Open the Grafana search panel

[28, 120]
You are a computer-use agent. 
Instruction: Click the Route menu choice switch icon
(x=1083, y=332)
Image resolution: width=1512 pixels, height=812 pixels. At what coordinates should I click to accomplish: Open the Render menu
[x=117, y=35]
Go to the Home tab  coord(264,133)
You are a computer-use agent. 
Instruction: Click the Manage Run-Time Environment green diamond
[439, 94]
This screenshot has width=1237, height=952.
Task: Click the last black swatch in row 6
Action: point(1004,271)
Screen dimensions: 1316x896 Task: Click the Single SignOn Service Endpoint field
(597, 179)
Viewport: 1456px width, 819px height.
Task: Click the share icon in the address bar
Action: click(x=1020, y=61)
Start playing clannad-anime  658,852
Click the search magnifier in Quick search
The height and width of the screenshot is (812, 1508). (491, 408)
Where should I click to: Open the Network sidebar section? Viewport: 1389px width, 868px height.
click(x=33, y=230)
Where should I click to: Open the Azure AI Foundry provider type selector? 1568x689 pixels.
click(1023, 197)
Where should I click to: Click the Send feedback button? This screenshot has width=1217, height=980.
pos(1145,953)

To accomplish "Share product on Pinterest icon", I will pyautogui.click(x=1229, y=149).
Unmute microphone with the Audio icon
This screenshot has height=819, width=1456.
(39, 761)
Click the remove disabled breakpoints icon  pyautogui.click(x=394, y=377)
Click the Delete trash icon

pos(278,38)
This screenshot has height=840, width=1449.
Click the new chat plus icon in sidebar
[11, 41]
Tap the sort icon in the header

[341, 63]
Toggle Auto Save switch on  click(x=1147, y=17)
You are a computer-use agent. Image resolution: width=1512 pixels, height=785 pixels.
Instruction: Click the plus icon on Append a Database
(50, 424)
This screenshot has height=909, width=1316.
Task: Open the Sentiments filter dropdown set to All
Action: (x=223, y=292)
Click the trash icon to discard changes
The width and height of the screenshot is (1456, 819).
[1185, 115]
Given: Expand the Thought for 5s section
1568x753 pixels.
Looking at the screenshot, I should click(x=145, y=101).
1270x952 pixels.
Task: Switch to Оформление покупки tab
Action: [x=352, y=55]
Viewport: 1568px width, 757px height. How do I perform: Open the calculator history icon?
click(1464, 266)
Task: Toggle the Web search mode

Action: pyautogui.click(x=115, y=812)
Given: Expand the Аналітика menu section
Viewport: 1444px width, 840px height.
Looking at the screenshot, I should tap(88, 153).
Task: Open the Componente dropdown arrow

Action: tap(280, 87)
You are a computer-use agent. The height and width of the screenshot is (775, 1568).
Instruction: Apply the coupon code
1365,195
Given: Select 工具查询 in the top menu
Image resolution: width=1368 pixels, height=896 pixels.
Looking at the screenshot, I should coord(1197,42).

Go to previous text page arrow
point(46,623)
══════════════════════════════
Requirement: Tell me how many lines of the records include the word "Given", and say nothing else.

Output of the exercise: 3